Nos casos em que o arrendamento seja de apenas parte do imóvel rural e o proprietário pretenda vender a totalidade da área, surge controvérsia sobre a instrumentalização do direito de preferência. Entendemos que o proprietário não pode ser obrigado a desmembrar o imóvel rural, evitando, assim, os custos de desvalorização da área e de desmembramento do imóvel, sobretudo quando a área ocupada for inferior à fração mínima de parcelamento da região, com finalidade de evitar o minifúndio. Mas, de qualquer forma, ele deverá ser notificado para exercer a preferência.


12. E QUANDO HÁ VÁRIOS CONDÔMINOS ARRENDADORES, DE QUEM É A PREFERÊNCIA NO CASO DE VENDA DO IMÓVEL, DO CONDÔMINO ARRENDADOR OU DO ARRENDATÁRIO?

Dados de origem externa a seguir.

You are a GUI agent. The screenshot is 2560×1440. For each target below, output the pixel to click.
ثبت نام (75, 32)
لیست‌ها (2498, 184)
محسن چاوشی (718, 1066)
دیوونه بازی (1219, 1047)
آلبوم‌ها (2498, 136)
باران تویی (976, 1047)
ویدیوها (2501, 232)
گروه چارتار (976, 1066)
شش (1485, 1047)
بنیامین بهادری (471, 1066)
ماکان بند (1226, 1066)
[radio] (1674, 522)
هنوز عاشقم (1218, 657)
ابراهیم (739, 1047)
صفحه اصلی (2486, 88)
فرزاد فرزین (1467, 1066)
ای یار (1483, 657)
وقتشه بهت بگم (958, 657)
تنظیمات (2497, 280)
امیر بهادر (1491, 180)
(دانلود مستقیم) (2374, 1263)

No caso de arrendamento em condomínio de proprietários e o imóvel ser indivisível, ou tornar-se, pela divisão, impróprio a seu uso ou destino, o instituto da preempção do direito agrário não se aplica, eis que o arrendatário não concorre com o condômino proprietário do imóvel, que por ser dono, tem preferência na aquisição da coisa comum em relação a terceiro à relação condominial, que no caso é o arrendatário.

O direito de preferência do arrendador condômino decorre tanto das regras gerais de condomínio, mas principalmente pela indivisibilidade do bem que lhe é objeto, a teor do que dispõe o art. 504 do Código Civil:

Não pode um condômino em coisa indivisível vender a sua parte a estranhos, se outro consorte a quiser, tanto por tanto. O condômino, a quem não se der conhecimento da venda, poderá, depositando o preço, haver para si a parte vendida a estranhos, se o requerer no prazo de cento e oitenta dias, sob pena de decadência.

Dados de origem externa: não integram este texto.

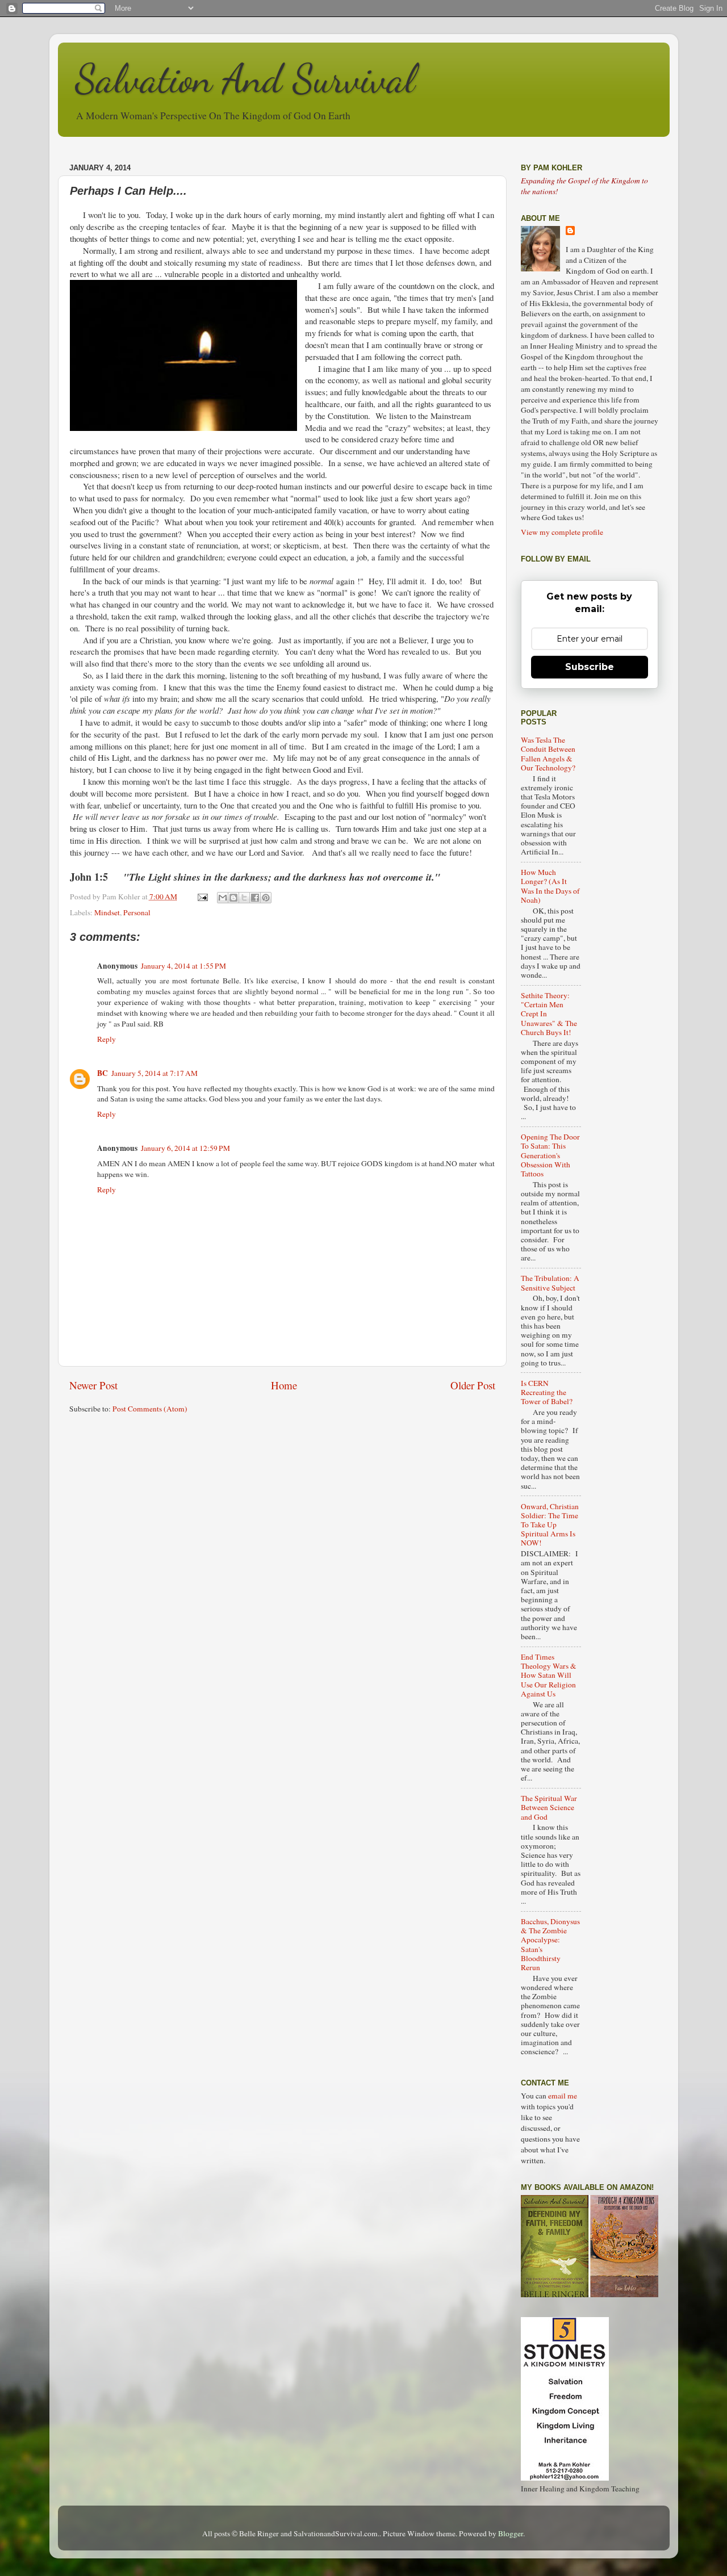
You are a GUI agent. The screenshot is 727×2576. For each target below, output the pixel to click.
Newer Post (93, 1385)
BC (102, 1073)
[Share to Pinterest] (265, 897)
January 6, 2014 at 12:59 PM (185, 1148)
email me (562, 2096)
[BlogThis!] (233, 897)
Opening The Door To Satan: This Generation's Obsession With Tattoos (550, 1155)
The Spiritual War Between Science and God (549, 1807)
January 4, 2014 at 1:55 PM (183, 966)
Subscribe (589, 666)
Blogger (510, 2533)
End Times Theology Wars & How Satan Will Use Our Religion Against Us (548, 1675)
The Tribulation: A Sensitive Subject (550, 1282)
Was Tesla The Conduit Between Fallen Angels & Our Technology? (548, 754)
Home (284, 1385)
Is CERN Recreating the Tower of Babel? (547, 1392)
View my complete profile (562, 532)
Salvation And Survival (245, 79)
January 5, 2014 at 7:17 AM (154, 1073)
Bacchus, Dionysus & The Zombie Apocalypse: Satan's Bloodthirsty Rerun (550, 1944)
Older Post (472, 1385)
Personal (137, 912)
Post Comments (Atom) (149, 1409)
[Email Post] (202, 896)
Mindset (107, 912)
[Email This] (222, 897)
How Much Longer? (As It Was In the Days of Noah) (550, 886)
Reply (106, 1039)
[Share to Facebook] (255, 897)
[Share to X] (244, 897)
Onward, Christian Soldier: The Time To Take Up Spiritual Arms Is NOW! (550, 1524)
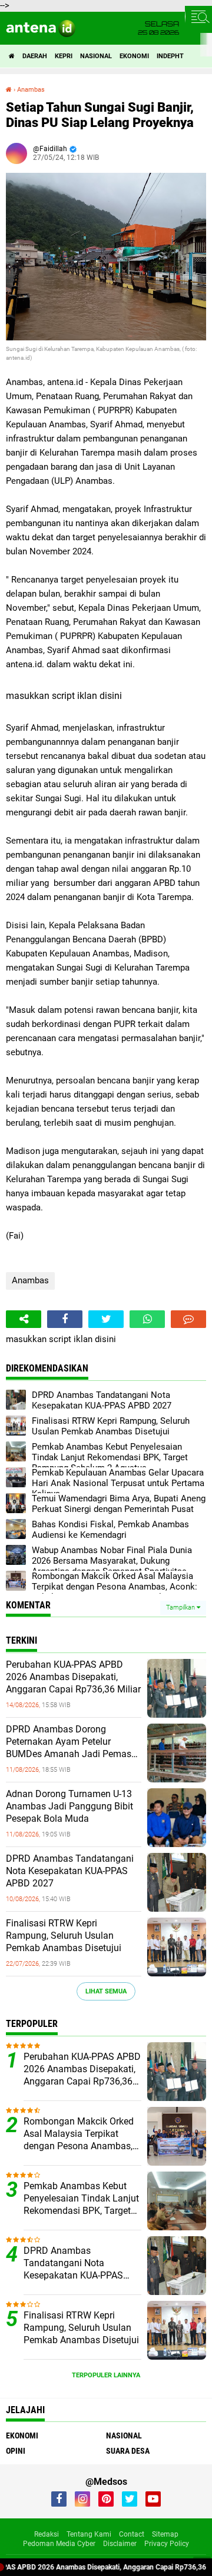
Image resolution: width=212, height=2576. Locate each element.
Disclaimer (120, 2544)
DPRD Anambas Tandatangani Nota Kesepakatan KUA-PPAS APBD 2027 (70, 1871)
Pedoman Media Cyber (59, 2544)
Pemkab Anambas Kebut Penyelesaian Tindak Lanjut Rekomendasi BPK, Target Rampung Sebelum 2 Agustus (81, 2198)
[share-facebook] (64, 1319)
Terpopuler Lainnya (106, 2375)
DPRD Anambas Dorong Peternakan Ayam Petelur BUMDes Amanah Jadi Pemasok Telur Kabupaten (73, 1742)
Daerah (34, 56)
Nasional (96, 56)
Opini (15, 2450)
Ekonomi (134, 56)
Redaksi (46, 2534)
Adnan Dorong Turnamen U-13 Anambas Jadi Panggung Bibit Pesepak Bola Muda (69, 1806)
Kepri (63, 56)
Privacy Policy (166, 2544)
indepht (170, 56)
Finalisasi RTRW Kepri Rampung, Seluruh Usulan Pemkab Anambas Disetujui (63, 1935)
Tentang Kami (89, 2534)
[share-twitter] (106, 1319)
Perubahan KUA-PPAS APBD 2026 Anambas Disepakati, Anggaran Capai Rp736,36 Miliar (73, 1677)
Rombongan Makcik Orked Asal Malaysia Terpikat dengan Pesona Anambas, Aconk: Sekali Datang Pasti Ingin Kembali (80, 2134)
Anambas (30, 1280)
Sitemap (165, 2534)
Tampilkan (181, 1607)
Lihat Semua (106, 1991)
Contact (131, 2534)
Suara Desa (128, 2450)
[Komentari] (188, 1319)
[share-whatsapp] (147, 1319)
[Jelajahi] (198, 16)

Também o Código Civil em seu art. 1.322 assim disciplina:

Art. 1.322. Quando a coisa for indivisível, e os consortes não quiserem adjudicá-la a um só, indenizando os outros, será vendida e repartido o apurado, preferindo-se, na venda, em condições iguais de oferta, o condômino ao estranho, e entre os condôminos aquele que tiver na coisa benfeitorias mais valiosas, e, não as havendo, o de quinhão maior.

No caso de imóvel divisível, deve-se, ao caso ser aplicado analogicamente o artigo 34 da Lei nº 8.245/91, que é a Lei do Inquilinato, ou Lei de Locação de bem urbano. Aqui, especificamente quando houver concorrência entre o proprietário condômino e o locatário, a preferencia será do condômino. E o art. 34 da Lei nº 8.245/91 deixa isso bem claro: "Havendo condomínio no imóvel, a preferência do condômino terá prioridade sobre a do locatário".

Portanto, se há condomínio, os condôminos têm preferência. A preferência do condômino se sobrepõe porque a situação do locatário e, no caso do arrendatário, não altera, em princípio, a relação contratual.

O objetivo da Lei agrária, que se trata de uma norma protetiva, é proteger aquele que está ocupando e explorando a área arrendada, aquele que é hipossuficiente da relação contratual, fazendo-a cumprir sua função social. A finalidade é possibilitar que o arrendatário continue na área, explorando-a, fazendo produzir alimentos. Se a área está toda arrendada e o locador falece, por exemplo, seus herdeiros passam a ser proprietários de parte ideal da área. Muitas vezes um deles quer vender a sua parte e não quer ser arrendador. A preferência de compra de parte ideal da área arrendada, a meu sentir, deve ser dos demais condôminos; pois, a situação do arrendatário não muda, o contrato de arrendamento deve ser respeitado e ser cumprido em sua integralidade pelos condôminos herdeiros.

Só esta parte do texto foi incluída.